This is loss metric for machine learning models.
Has two names:
- Root mean squared error
- L2 normalization (math jargon)
Computing RMSE
To compute RMSE we need to
- calculate difference between predictions and real values.
- square it.
- compute the average.
- take the square root of the resulting average.

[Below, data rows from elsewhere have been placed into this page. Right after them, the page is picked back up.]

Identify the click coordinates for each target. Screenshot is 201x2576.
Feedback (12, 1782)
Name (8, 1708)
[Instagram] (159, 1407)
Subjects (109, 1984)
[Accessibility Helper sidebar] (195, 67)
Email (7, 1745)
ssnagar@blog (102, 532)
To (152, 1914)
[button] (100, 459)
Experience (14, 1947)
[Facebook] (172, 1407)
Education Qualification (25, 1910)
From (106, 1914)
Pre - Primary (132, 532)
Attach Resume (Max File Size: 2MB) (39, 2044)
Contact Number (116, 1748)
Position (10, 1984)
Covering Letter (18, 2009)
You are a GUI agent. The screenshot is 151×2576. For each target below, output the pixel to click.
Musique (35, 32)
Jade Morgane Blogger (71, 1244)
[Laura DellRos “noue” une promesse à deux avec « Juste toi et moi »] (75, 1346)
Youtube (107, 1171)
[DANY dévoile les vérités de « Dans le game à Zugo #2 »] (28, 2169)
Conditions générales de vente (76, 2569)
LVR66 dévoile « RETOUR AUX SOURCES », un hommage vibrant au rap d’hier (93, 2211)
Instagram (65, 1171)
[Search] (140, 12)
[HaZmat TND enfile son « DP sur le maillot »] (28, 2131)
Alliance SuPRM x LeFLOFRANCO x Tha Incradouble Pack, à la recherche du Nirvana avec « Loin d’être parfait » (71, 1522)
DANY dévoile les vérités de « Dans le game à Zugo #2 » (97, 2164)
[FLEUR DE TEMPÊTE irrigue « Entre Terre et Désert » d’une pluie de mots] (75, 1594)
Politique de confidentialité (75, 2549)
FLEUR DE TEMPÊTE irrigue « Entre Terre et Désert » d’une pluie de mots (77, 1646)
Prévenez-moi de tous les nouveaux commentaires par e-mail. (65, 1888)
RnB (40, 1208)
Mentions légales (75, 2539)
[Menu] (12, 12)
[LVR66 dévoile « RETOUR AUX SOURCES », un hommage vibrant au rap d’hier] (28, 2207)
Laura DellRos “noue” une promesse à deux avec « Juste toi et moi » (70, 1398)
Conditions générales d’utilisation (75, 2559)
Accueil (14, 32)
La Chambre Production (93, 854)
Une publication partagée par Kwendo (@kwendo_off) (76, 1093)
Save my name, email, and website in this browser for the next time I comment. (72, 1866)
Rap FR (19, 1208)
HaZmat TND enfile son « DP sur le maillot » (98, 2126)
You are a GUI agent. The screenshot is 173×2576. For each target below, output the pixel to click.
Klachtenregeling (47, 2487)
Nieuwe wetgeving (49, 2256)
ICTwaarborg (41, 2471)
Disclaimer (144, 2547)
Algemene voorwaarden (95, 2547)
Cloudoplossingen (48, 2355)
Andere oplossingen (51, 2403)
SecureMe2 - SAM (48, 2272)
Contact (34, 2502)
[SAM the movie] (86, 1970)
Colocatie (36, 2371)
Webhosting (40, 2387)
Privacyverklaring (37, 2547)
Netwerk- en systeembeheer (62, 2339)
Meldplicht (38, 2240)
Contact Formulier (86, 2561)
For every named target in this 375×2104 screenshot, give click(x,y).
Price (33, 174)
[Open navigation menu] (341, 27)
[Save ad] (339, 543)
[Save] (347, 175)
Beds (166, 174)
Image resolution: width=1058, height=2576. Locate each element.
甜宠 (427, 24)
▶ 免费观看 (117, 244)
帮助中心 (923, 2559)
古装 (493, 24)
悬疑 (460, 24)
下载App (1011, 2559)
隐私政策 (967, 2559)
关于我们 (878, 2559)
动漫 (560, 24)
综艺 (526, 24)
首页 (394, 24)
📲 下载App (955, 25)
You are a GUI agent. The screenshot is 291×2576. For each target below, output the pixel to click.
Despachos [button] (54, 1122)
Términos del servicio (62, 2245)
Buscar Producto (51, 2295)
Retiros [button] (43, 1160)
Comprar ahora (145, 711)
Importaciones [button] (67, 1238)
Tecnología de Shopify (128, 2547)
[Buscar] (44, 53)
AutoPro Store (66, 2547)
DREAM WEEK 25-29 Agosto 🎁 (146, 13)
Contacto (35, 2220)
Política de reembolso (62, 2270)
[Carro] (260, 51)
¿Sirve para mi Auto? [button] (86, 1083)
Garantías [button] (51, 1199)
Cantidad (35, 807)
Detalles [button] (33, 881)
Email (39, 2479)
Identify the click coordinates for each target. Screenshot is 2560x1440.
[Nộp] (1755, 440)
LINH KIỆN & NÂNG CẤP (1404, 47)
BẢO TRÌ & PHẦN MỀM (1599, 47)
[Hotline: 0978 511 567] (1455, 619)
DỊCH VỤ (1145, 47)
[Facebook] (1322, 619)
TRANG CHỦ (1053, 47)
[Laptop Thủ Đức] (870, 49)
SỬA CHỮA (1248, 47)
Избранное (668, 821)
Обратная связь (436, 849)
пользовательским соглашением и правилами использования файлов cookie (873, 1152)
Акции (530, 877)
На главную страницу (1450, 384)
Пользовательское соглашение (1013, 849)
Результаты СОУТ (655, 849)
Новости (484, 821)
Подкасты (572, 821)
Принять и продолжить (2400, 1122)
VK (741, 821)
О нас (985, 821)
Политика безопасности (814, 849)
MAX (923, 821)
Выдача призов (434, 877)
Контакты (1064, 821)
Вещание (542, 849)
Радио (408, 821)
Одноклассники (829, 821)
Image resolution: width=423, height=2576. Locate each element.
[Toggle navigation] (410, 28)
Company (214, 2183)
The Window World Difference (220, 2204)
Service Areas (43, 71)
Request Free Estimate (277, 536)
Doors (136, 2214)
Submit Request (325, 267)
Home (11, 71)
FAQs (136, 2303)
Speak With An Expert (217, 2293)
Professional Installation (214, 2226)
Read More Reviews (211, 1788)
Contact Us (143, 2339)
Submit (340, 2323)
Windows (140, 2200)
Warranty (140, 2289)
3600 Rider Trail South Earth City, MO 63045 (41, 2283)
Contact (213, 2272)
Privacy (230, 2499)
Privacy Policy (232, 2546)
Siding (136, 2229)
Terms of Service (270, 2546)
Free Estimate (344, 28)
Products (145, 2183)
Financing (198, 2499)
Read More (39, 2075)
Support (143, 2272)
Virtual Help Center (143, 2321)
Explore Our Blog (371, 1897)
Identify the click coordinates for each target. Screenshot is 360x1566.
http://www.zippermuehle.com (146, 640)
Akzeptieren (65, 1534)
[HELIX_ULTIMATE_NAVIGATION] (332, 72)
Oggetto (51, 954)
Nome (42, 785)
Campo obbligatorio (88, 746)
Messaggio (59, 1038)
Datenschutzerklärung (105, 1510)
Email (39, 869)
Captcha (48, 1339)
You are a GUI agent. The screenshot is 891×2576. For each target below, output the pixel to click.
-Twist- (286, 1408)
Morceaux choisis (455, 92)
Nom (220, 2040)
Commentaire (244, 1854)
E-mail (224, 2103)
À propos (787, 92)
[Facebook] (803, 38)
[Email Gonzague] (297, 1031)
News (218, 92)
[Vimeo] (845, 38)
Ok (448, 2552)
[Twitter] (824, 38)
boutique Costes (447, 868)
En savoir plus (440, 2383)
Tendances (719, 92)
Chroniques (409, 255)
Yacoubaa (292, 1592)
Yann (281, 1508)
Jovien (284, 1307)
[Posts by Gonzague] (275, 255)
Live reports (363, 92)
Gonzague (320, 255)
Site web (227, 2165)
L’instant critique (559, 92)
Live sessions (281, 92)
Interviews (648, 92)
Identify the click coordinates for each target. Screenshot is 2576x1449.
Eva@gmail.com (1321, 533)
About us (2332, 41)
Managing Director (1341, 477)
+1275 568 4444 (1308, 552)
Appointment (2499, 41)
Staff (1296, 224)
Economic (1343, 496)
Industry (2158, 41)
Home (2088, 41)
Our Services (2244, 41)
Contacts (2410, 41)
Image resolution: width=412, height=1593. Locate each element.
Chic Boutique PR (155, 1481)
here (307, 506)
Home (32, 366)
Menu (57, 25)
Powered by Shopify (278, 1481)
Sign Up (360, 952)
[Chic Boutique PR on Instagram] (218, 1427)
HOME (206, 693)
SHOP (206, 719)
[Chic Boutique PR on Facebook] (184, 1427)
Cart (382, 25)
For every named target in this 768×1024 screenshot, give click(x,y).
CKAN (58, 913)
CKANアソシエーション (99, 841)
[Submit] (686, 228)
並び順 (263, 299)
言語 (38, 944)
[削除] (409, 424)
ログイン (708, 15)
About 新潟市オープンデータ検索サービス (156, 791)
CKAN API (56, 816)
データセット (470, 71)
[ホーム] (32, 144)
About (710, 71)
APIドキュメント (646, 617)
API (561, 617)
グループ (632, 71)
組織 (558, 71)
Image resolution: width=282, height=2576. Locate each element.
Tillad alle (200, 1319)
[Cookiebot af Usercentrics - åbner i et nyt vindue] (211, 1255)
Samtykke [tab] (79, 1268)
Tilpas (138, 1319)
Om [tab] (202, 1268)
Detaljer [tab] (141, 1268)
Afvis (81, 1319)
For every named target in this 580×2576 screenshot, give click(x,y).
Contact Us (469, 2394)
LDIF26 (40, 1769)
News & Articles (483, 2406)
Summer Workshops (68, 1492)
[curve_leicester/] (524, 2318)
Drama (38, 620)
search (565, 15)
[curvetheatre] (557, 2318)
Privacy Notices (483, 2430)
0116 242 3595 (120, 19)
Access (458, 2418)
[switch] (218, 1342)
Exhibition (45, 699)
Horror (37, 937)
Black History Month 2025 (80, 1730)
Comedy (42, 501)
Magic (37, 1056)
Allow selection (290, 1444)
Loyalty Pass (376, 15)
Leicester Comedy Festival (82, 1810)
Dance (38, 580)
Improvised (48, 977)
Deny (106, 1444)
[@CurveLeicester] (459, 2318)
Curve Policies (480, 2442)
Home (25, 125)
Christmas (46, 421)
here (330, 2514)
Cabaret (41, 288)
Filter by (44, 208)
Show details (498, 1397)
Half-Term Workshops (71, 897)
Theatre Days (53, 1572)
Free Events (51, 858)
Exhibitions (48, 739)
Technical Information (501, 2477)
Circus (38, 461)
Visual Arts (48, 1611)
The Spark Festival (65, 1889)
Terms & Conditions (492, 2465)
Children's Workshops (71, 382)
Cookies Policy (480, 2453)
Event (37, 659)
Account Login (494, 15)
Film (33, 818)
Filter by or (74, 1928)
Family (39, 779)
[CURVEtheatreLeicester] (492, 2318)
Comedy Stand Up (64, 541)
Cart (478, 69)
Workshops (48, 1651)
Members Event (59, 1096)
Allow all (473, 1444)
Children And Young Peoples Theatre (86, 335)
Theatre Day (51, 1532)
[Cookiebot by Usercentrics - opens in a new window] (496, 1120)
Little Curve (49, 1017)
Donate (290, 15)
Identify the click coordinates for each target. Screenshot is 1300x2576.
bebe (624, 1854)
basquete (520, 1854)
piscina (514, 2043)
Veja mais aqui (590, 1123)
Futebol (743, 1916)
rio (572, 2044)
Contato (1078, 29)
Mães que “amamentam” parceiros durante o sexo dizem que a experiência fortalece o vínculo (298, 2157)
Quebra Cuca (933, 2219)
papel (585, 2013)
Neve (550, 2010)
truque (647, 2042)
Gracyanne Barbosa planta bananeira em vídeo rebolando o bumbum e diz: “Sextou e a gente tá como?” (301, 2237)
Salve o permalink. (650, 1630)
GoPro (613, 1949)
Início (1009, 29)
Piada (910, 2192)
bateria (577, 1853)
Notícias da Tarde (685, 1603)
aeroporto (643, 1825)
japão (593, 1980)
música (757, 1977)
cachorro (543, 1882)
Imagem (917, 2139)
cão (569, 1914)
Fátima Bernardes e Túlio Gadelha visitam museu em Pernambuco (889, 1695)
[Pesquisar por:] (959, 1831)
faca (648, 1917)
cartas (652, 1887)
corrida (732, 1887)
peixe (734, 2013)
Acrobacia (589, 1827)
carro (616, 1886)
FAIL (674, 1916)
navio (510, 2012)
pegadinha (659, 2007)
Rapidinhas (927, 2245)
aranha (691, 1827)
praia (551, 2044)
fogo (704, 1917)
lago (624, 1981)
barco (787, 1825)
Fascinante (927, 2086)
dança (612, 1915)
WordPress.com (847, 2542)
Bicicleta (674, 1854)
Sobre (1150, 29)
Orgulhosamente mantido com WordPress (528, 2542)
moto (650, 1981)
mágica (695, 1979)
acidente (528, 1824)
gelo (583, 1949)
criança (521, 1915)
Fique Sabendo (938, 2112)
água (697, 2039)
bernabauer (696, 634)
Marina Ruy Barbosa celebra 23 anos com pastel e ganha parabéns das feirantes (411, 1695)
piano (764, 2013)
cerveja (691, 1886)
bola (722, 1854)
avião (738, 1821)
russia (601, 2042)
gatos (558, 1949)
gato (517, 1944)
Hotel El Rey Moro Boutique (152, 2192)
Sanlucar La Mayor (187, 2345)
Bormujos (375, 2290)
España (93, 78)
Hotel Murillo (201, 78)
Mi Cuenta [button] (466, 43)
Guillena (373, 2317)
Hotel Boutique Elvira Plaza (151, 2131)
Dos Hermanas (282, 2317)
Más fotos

Actual | Predicted | Error | Powered error |
---|---|---|---|
10 | 20 | -10 | 100 |
3 | 8 | -5 | 25 |
6 | 1 | 5 | 25 |
Total powered error: 150
Mean powered error: 50
Root mean squared error: 7.07
Python code to compute RMSE – SciKit
from sklearn.metrics import mean_squared_error
rmse = np.sqrt(mean_squared_error(targets, predictions))
print('RMSE: %f' % (rmse))
Python code to compute RMSE – PyTorch
F.mse_loss(predictions, targets).sqrt()
Actually PyTorch
computes mse
and we should add square root by ourself.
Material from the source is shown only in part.